Question

In: Psychology

Consider the skeptic’s charge that we can never be confident about the reliability of our normal...

Consider the skeptic’s charge that we can never be confident about the reliability of our normal sources of knowledge (perceptions, memory, introspection, and reasoning). Does it follow from the fact that we are sometimes mistaken when we rely on these sources that we are always mistaken? How would you respond to the skeptic?

Solutions

Expert Solution

Everyone tend to make mistakes and this doesn’t mean that they are born to make mistakes. Perceptions never make mistakes but it’s the one who perceives makes mistakes because beauty lies in the eyes of the beholder. It largely depends upon one’s personality, attitude, cultural background, socio-economic status and religious beliefs.
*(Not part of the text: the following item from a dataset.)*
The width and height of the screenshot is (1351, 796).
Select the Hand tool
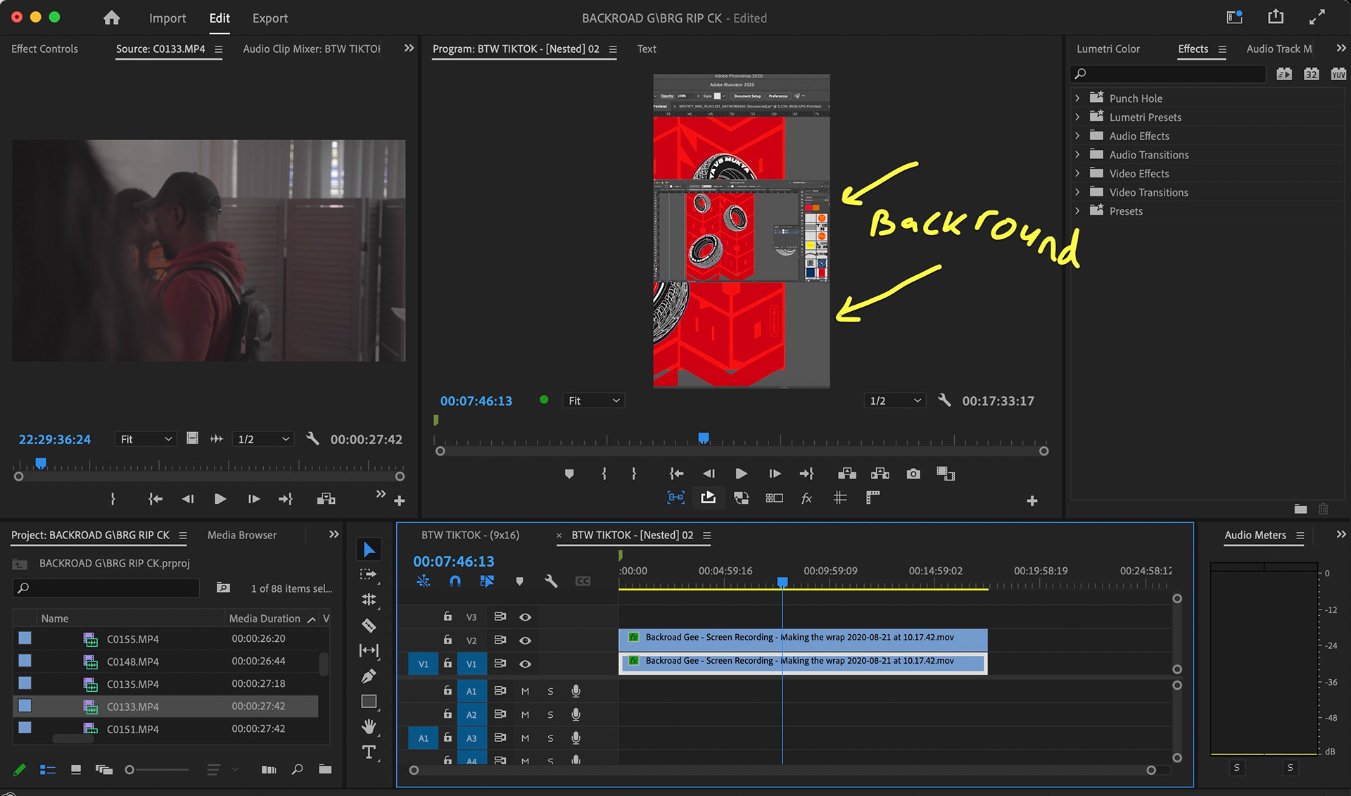coord(369,726)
A skeptic will always look for the negative aspect of life even though things seems to improve whereas an optimistic will look for the good in everything by approaching it positively. Only human beings can alter their way of life by altering their attitude, so the way one perceives the stimuli from the environment depends upon one’s attitude. Skeptics cannot look at things positively and they would always look at the negative side of the stimuli. The stimuli present is always neutral and it’s we who construct meaning and reaction out of it. They want them to be guided that way, so would tell a skeptic to change the way he/she looks at the world.